Selon le Tribune, l'Autorité de prévention des crimes liés aux véhicules à moteur de l'État a aidé à installer au moins 3 200 caméras Flock depuis 2023, le Département de la sécurité publique en ajoutant près de 1 200 de plus dans le cadre d'un contrat de 15,9 millions de dollars. Une grande partie de cet argent provenait d'une loi de 2023 qui ajoutait 1 $ aux polices d'assurance automobile pour lutter contre le vol de convertisseurs catalytiques, des fonds que les législateurs ont déclaré au Tribune n'avaient jamais été discutés pour des caméras de surveillance.

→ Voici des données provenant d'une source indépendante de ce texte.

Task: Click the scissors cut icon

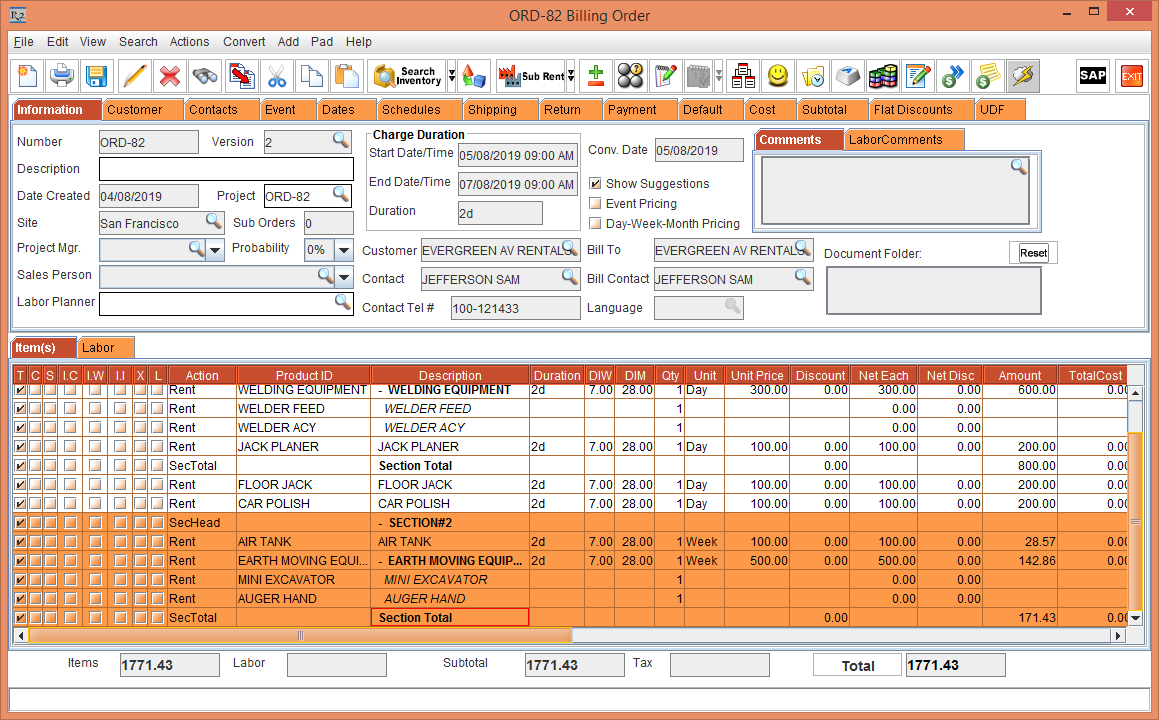Action: tap(277, 76)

Dans une interview radiophonique, Abbott a décrit une « répression » en cours alors que des villes annulent des contrats en raison de préoccupations concernant la vie privée et de rapports d'utilisation abusive, a rapporté le Tribune. Il a cité un agent de Lufkin faisant face à 100 chefs d'accusation d'utilisation abusive d'informations publiques pour avoir prétendument surveillé 11 personnes, et a déclaré qu'au moins six départements du Texas ont mis des agents en congé ou sous enquête au cours du mois dernier.
Les caméras Flock utilisent l'IA pour enregistrer les détails des véhicules comme la marque, le modèle, la couleur et les autocollants de pare-chocs, et peuvent être mises en réseau afin que les agences à travers le pays partagent l'accès, créant ainsi une toile de surveillance tentaculaire que les critiques disent fonctionner avec peu de supervision.
Cette portée a transformé l'entreprise en paratonnerre. L'opposition a gonflé en une révolte bipartite, avec la bataille atteignant Capitol Hill, où des législateurs des deux partis ont tiré la sonnette d'alarme sur l'ampleur du réseau de Flock et le volume de données que chaque caméra capture.
La pression s'est intensifiée ces dernières semaines. Le sénateur Bernie Sanders a promis de présenter une législation fédérale pour mettre fin à ce qu'il a appelé la surveillance de masse par l'IA, avertissant que la technologie entraîne le pays vers un État de surveillance. Au cours de la dernière année, Flock a agressivement étendu son empreinte à travers le pays, y compris un outil policier qui permet aux agents de suivre des conducteurs individuels et une flotte nationale prévue de scan de plaques qui aurait enrôlé des conducteurs Uber pour collecter des données en mouvement.
Même si l'examen minutieux s'intensifie, Flock a défendu sa technologie comme un outil de sécurité publique, déclarant au Tribune qu'elle soutient une législation réfléchie avec des garde-fous en matière de confidentialité. La semaine dernière, le PDG de Flock, Garrett Langley, a suggéré dans une interview avec Fox News que les Américains devraient « faire des compromis » sur la confidentialité, ajoutant que ceux qui présentent l'argument comme un choix entre confidentialité et sécurité « privilégient la mauvaise chose ».
Avec des annulations de contrats qui se propagent, des accusations criminelles s'accumulant contre des agents accusés d'avoir abusé du système, et des politiciens des deux côtés s'y opposant, l'entreprise fait face à une crise croissante de confiance publique que le gel du financement d'Abbott ne fait qu'aggraver.